HAX-1 co-localization with the P-body marker further strengthens the possibility of its involvement in mRNA processing. Although their role remains controversial, P-bodies are thought to be involved in post-transcriptional activities such as decapping, degradation, miRNA silencing and storage of mRNA. Although no interaction with any P-body protein has been detected so far for HAX-1, its co-localization with these structures suggests involvement in mRNA processing, consistent with the data showing its influence on POLB and reporter mRNAs.
P-bodies are dynamically linked to and partially share protein content with stress granules , but, despite the co-localization with P-bodies, HAX-1 was found not to be present in stress granules. This result indicates that it has no specific role in storage and protection of translationally active mRNAs during stress.

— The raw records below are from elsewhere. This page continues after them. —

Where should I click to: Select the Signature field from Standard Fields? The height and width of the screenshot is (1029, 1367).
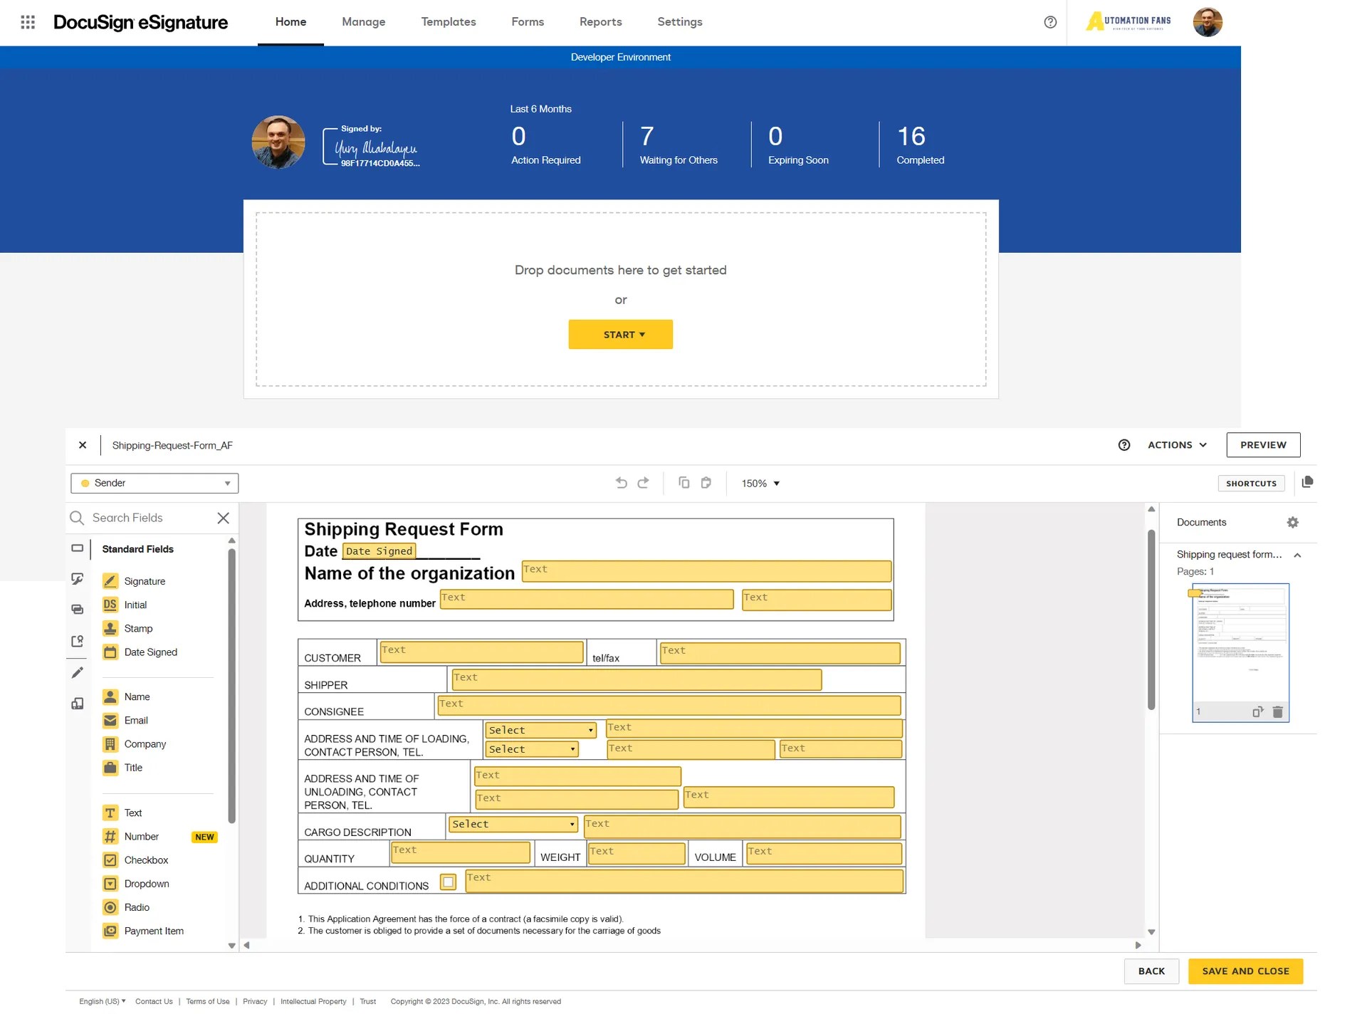[143, 581]
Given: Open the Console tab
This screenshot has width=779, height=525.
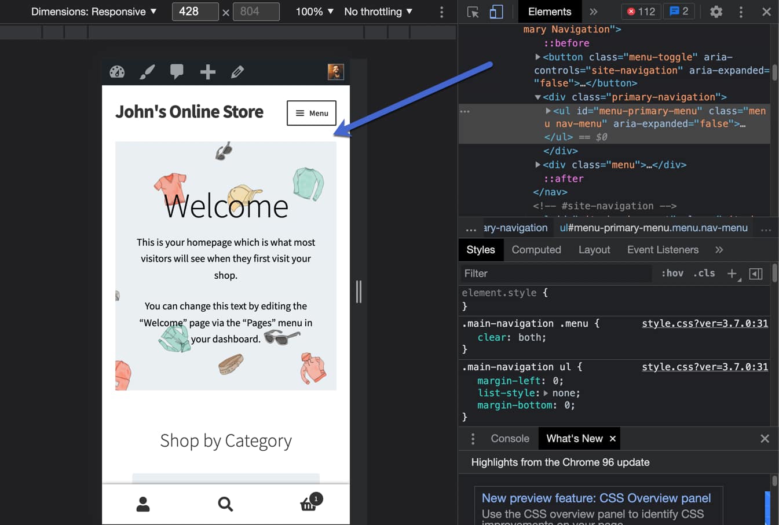Looking at the screenshot, I should 509,439.
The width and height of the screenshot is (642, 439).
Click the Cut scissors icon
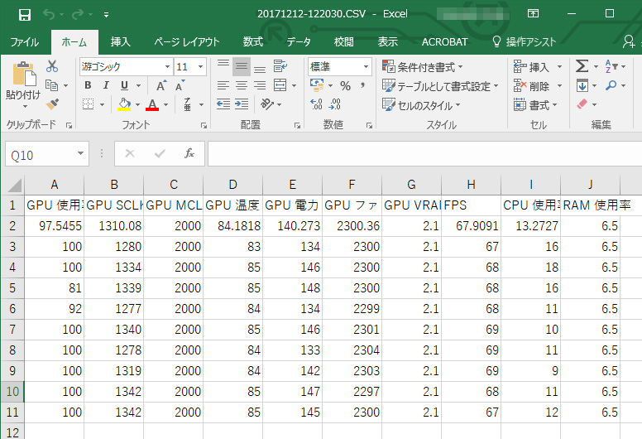point(52,67)
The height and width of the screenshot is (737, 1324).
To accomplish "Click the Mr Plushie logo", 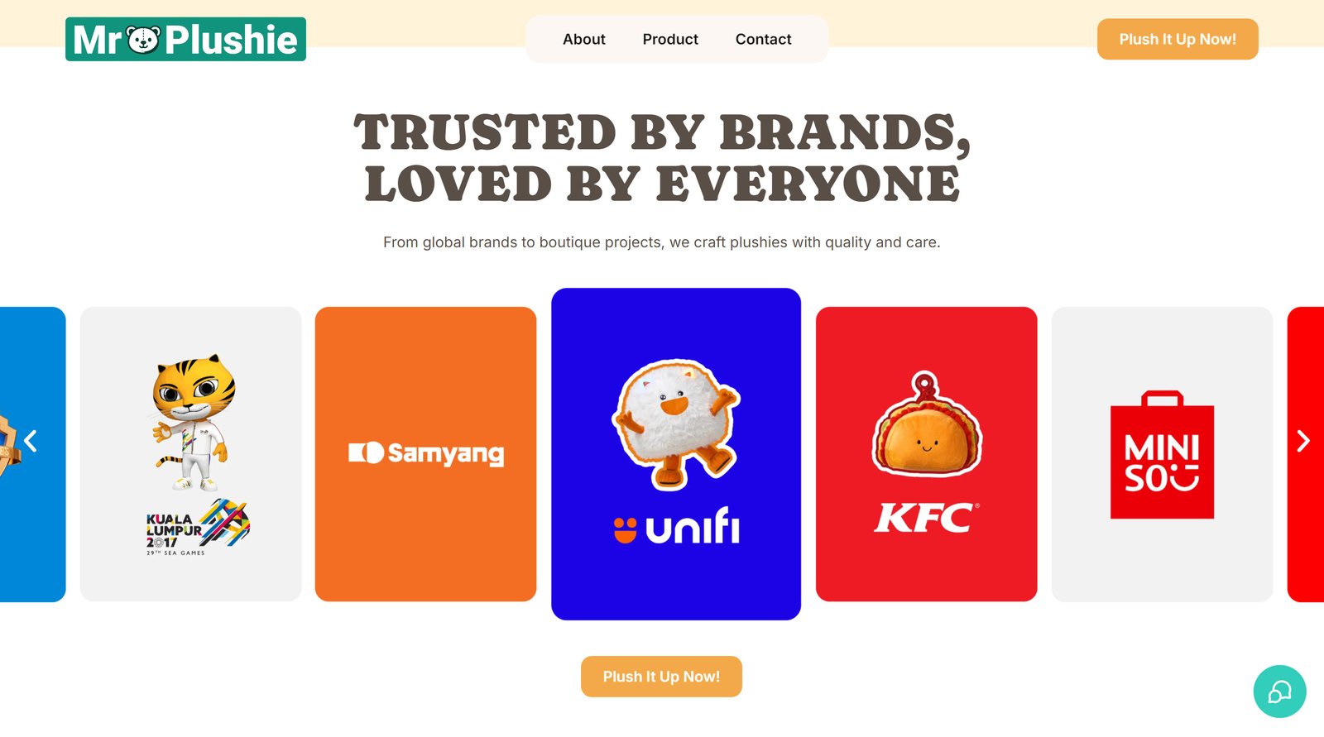I will [x=185, y=39].
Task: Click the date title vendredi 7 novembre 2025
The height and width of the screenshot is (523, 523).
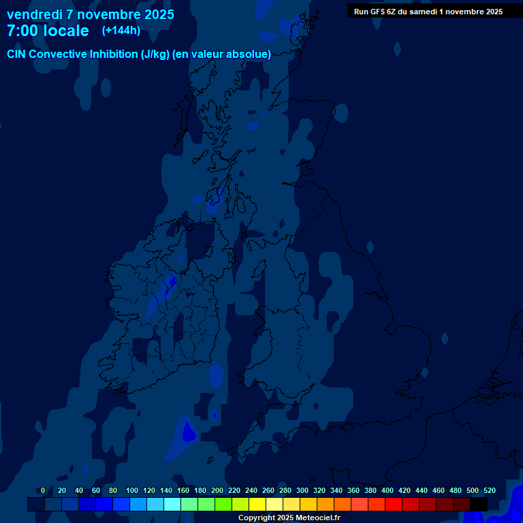Action: (90, 14)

The results presented above raise several questions concerning HAX-1 biology and its functions other than functions directly related to apoptosis, cell migration or calcium homeostasis. The functional significance of the nuclear presence of HAX-1 and its nucleocytoplasmic shuttling remains to be established. The HAX-1 transcript-binding properties suggest that its nuclear role may be associated with processing of specific mRNAs. The results obtained here suggest that this mRNA processing may consist of regulation of the stability of specific transcripts, possibly as an element of fine-tuning of the cellular stress response. This conclusion is supported by the presence of HAX-1 in P-bodies. There are several examples of nucleocytoplasmic shuttling proteins that are present in P-bodies and that play a role in post-transcriptional regulation: HuR , rck/p54 (DDX6) , DDX3 , the Rpb4p subunit of RNA polymerase II , CPEB  and Pat1b . HAX-1 may represent another example, and further studies are required to clarify its role in mRNA processing.